▶ What is required:
Can you give the rows below as a two-column CSV with the columns "prompt" and "location", one CSV line per row, putting each row's text and its answer in their own quoted fields with line breaks turned into spaces and leaving the pictures out?

▶ Provided records:

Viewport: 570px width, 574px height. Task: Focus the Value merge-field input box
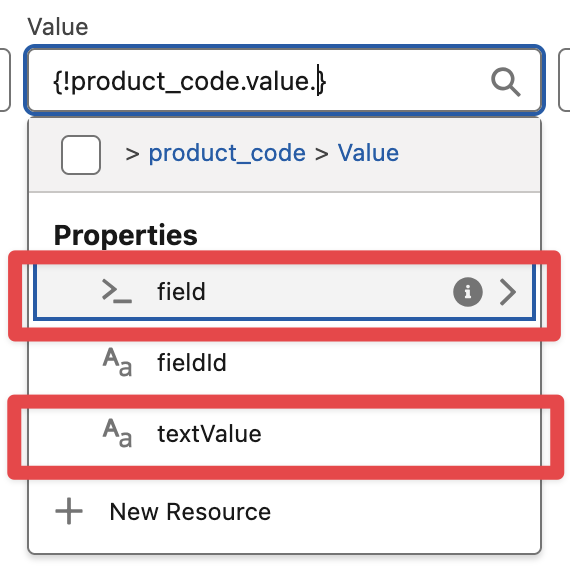284,80
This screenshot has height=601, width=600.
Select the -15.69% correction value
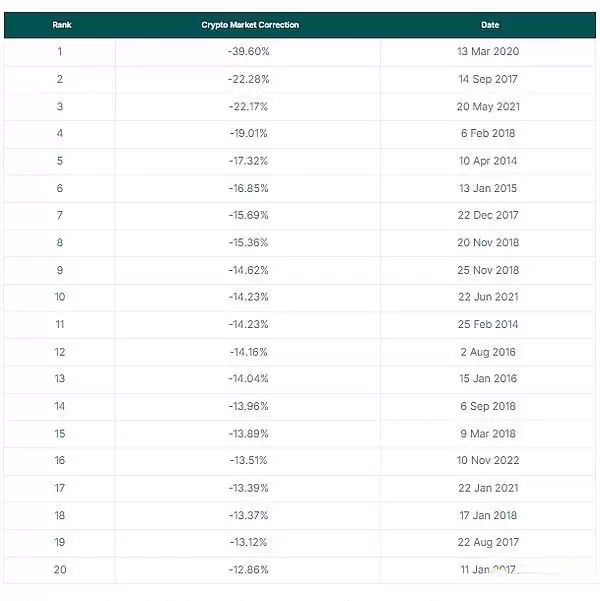click(x=248, y=215)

▶ Problem solution:
prompt,location
"Viewport: 570px width, 574px height. Task: Focus the Value merge-field input box","284,80"
"This screenshot has height=601, width=600. Select the -15.69% correction value","click(x=248, y=215)"